◆ **EXERCISE OBJECTIVE**:
When the listing below reaches the line that has "Image resolution: width=706", start reproducing exactly; stop after the line that has "Task: Select the", and drop the pictures.

◆ **GIVEN INFORMATION**:
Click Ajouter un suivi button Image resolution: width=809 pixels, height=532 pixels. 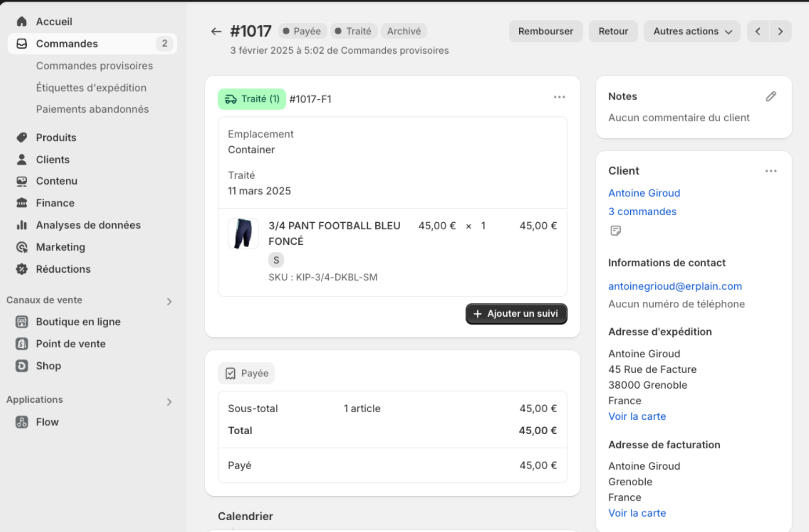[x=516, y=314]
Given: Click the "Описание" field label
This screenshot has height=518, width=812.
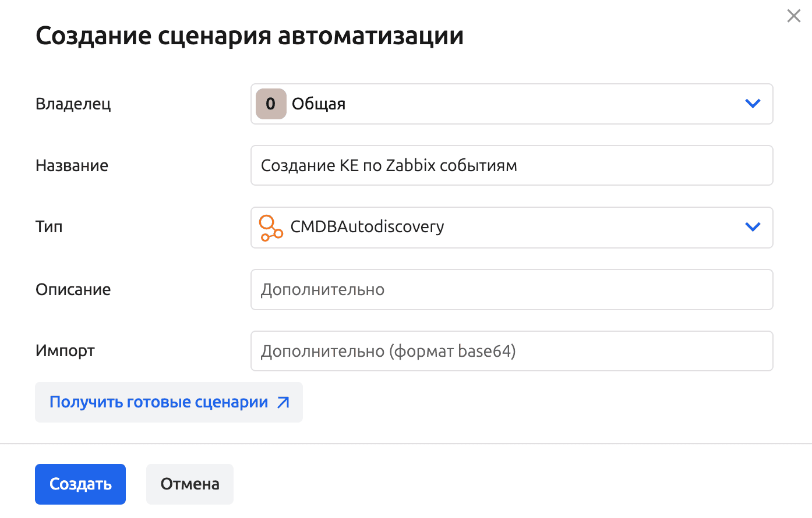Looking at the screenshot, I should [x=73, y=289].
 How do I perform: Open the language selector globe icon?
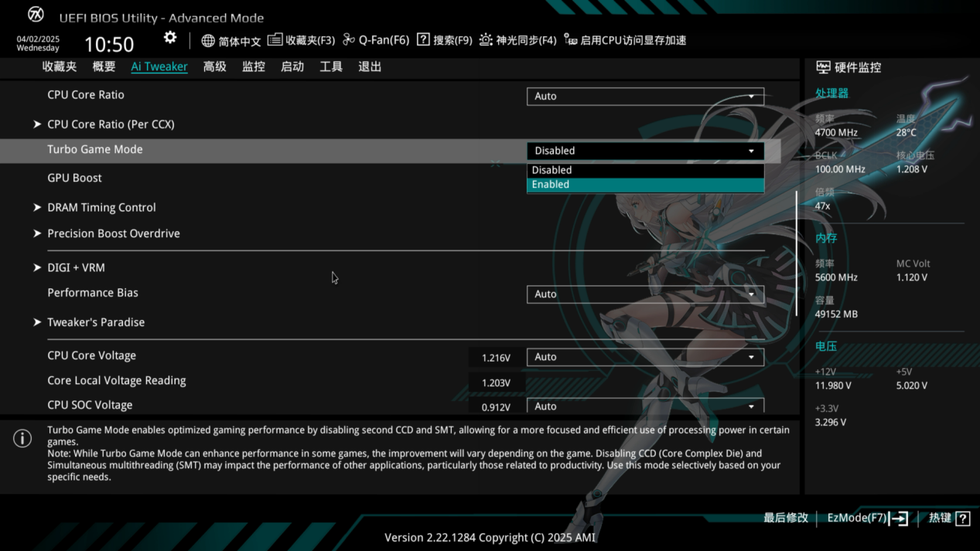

...

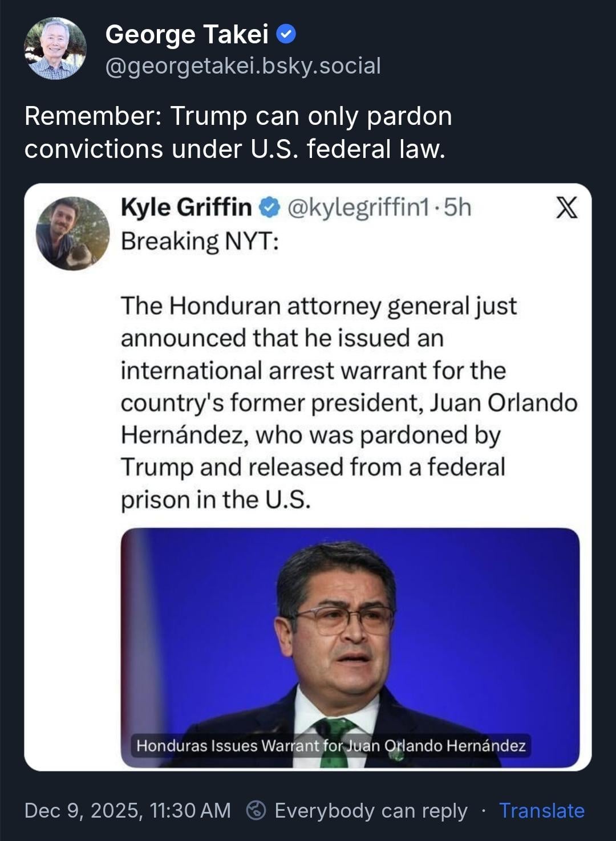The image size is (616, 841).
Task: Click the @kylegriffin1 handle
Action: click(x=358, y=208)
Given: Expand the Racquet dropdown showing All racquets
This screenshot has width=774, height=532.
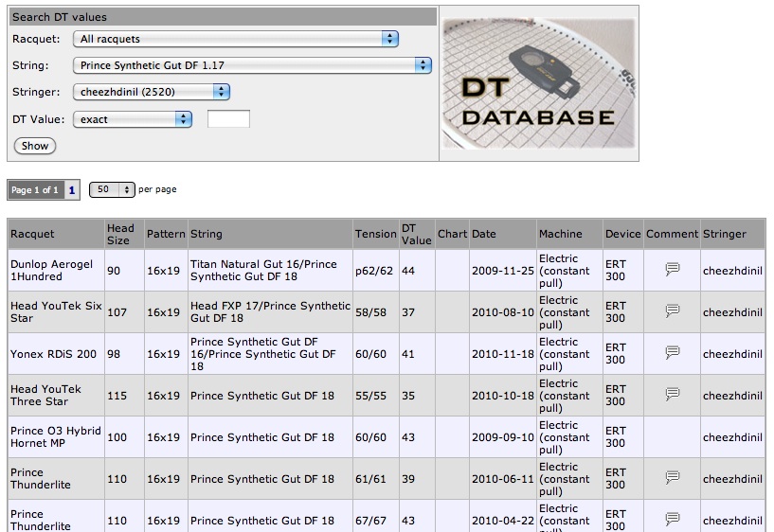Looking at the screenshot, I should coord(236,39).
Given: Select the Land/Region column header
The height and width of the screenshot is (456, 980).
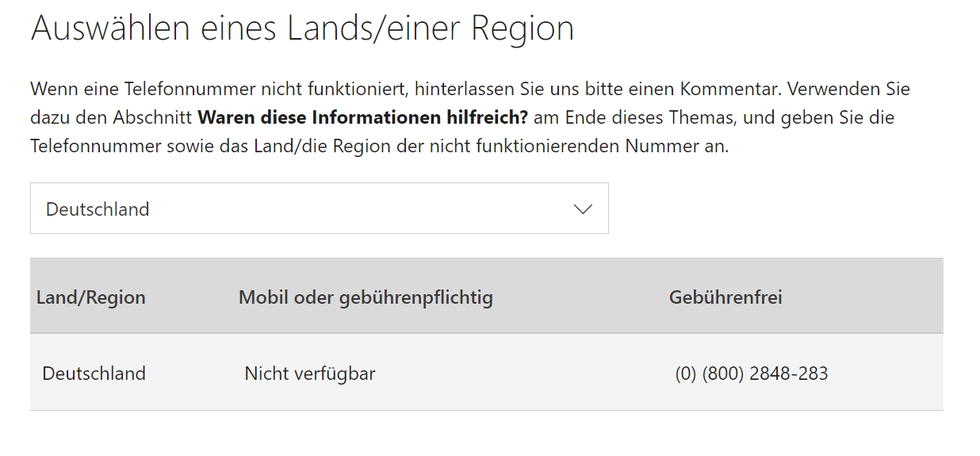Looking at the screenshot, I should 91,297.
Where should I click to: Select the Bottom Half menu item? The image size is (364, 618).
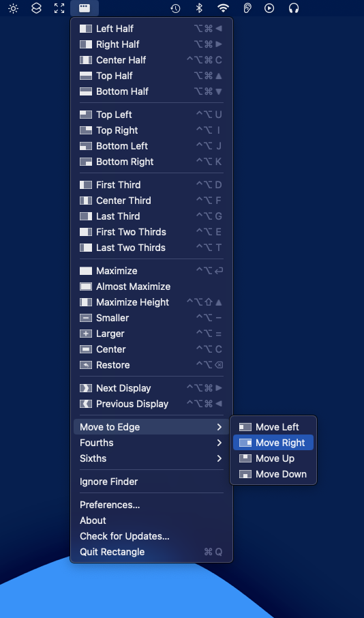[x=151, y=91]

...

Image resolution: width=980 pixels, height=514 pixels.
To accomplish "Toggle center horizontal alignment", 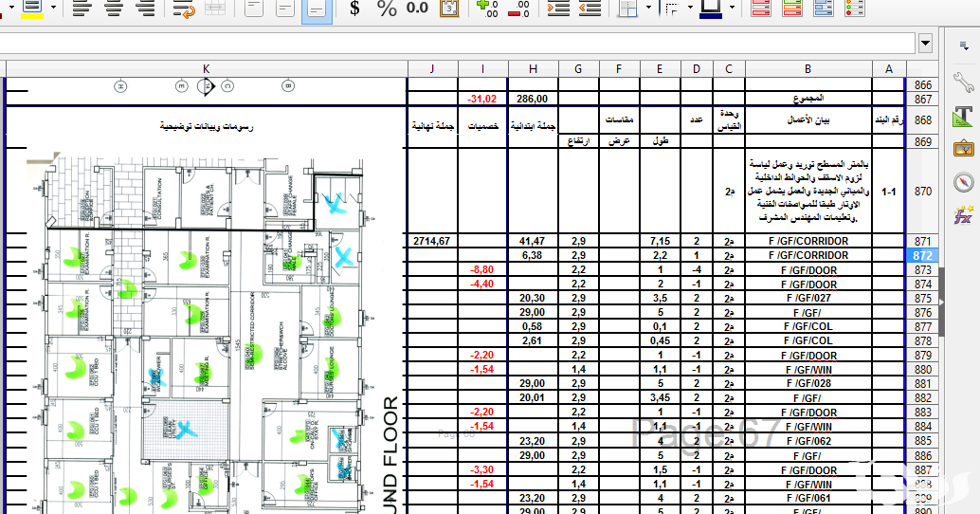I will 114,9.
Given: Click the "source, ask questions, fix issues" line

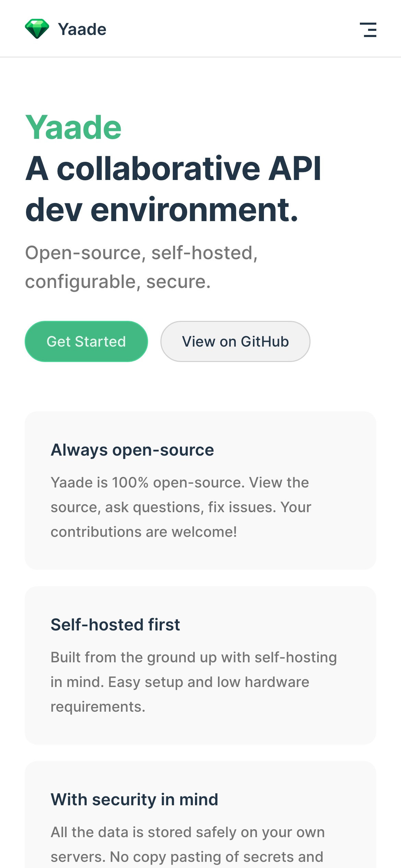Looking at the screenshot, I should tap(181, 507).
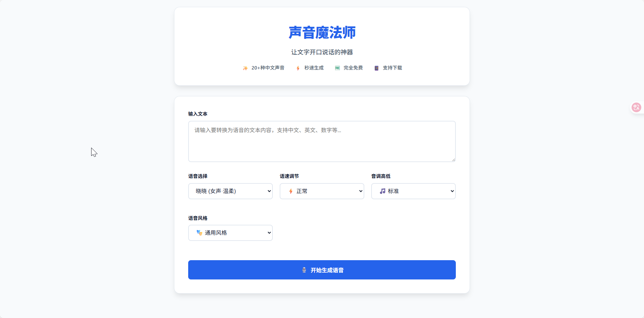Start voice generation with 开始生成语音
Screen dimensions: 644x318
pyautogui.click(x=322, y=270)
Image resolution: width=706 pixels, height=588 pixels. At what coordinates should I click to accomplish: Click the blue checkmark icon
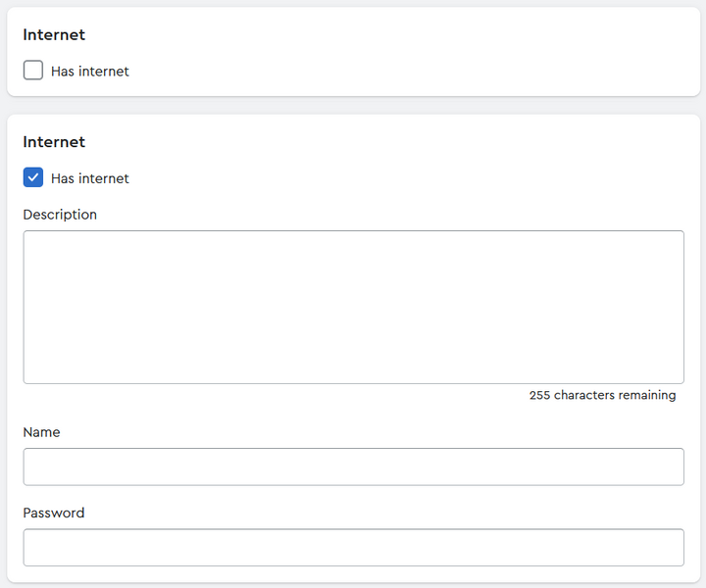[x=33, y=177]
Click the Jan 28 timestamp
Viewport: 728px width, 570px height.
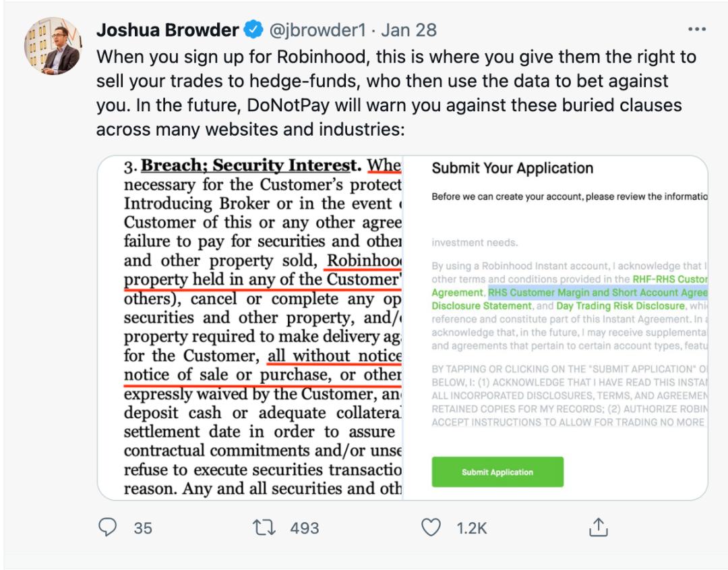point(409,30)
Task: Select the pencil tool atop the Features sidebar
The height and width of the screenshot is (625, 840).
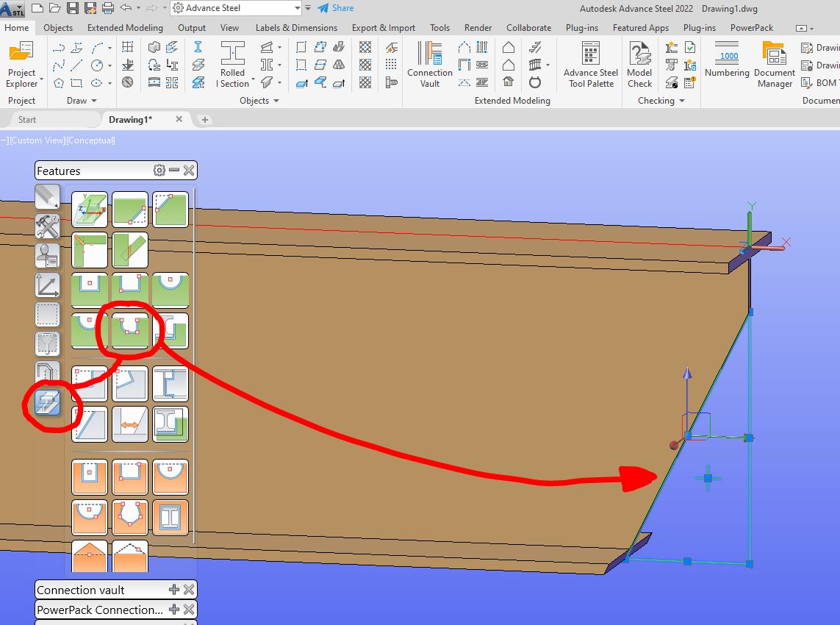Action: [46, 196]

◆ **FINISHED TASK**:
Image resolution: width=706 pixels, height=588 pixels. At what coordinates should I click to accomplish: Click the blue checkmark icon
[x=33, y=177]
Click the Jan 28 timestamp
Viewport: 728px width, 570px height.
point(409,30)
Task: Select the pencil tool atop the Features sidebar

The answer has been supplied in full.